The Africa Centre for Energy Policy (ACEP) has noted the desire of Government to use oil revenues to finance campaign promise of free Senior High School (SHS) education. ACEP has been campaigning for the use oil revenue to finance the pro-poor sectors of education and agriculture for four years.
Therefore, we cannot, in principle, be against the use of oil revenue to finance education. However, we want to alert government that the petroleum revenues are governed by the Petroleum Revenue Management Act, Act 815, which was passed after deep consultation with citizens. In spite of many implementation challenges, the PRMA has been a model for many countries and Ghana can only do better at improving on transparency and accountability around the use of the oil revenues. Much as we support the use of oil revenue for financing education, we want government to recognize the significance of the heritage fund and not touch it.

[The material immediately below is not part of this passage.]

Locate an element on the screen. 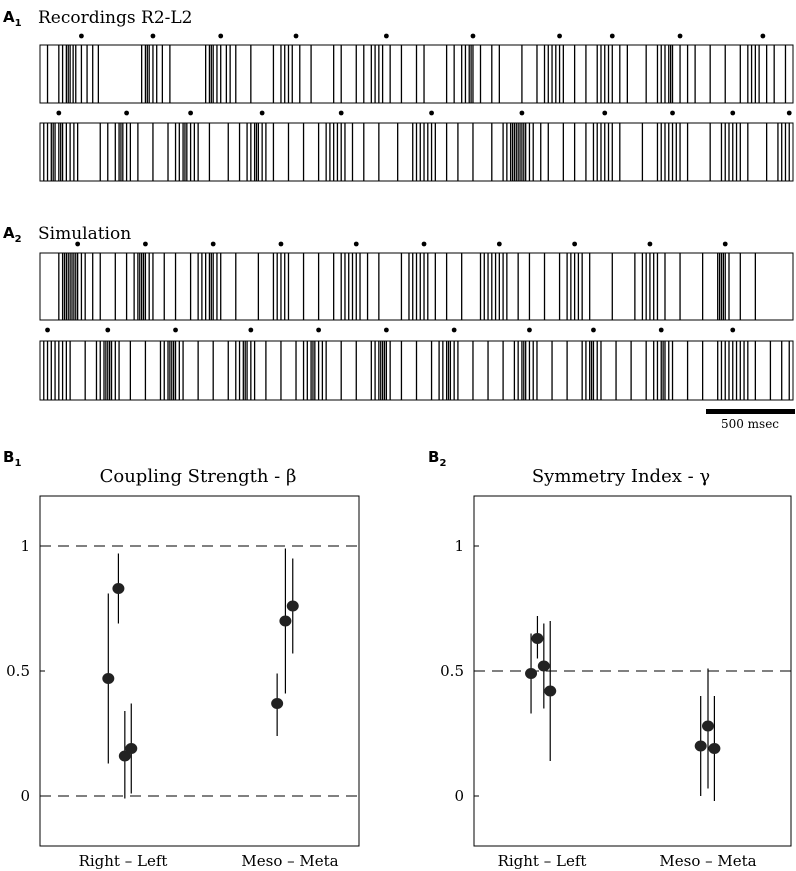 The image size is (796, 871). panel-label-a1: A1 is located at coordinates (12, 18).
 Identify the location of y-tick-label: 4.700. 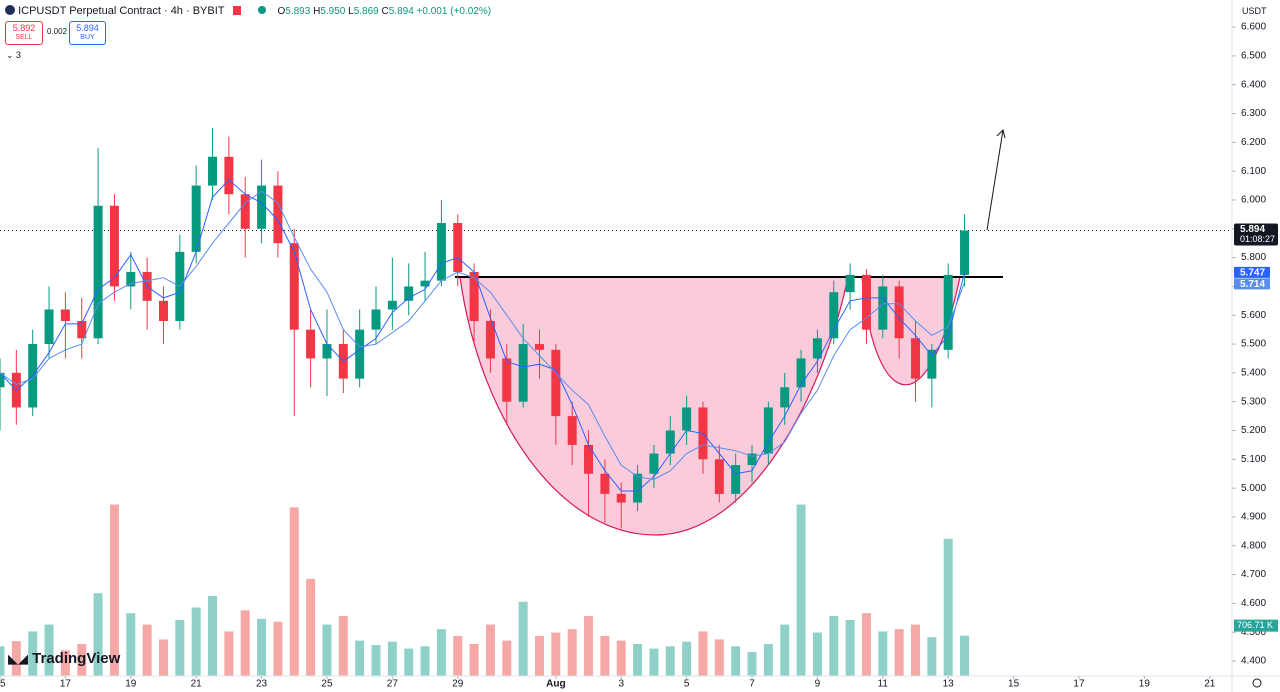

ACEP therefore states its position on the use of oil revenue to finance the free SHS as follows;
Heritage Fund Still Relevant– the principle of intergenerational equity which informed the establishment of the fund ensure that ownership of the resources is shared among the living and the yet unborn. It also ensures sustenance of revenue flow after the oil has been exhausted. It is easier to assume that those of us living today can invest the heritage fund to benefit the future generation. This assumption is overly simplistic and takes away the right of the future generation to decide on their own priorities. The heritage fund represents about 9% of Benchmark Revenue (BR), leaving 91% of the BR for the national budget. This conservative amount left for the future should not attract uncontrolled appetite to spend. For the past 6 years the total payments made into the fund plus interest is $277 million. This is not enough to fund only about 3 years of the cost items to be waived by government estimated to be about GHS327million, holding the 2015 enrolment constant. With anticipated growth in enrolment occasioned by the programme, the heritage fund could be woefully inadequate to sustain the free SHS programme.
Use the Annual Budget Funding Amount (ABFA)- the credible window for financing the free SHS policy from oil revenues will be through the ABFA. It must however be highlighted that the current architecture of the PRMA allows for only 30% of the ABFA for recurrent expenditure. Given that most of the cost items for the implementation of the Free SHS are recurrent expenditures, government will have to amend the law to be able to spend more that 30% of the ABFA
ACEP will want to recommend that;
Government should continue to grow the Heritage Fund. The purpose of establishing the fund is still valid today and we should not deny the future generation an opportunity to decide what they do with their share of the resources as was done by past leader with mineral revenues.
The PRMA should be amended to allow 50% of the ABFA to support the Free SHS programme. This will be a more equitable way of distributing the resources than financing “ghost project” through thin distribution of oil revenues.
Reduce allocation to GNPC- Government should take steps to streamline the operations of GNPC to focus on its core mandate and redirect some of its allocation into the budget to finance education.
Use part of Solid Mineral Revenue to support the Free SHS- this is an opportunity for government to introduce governance framework similar to the PRMA on mineral revenues and allocate portion of mineral revenues to education.
Government should recognize that the capital budget of the education sector has been lower than 6% of the total sector budget in recent past, therefore, education sector financing should equally be big on improving the asset base of the sector.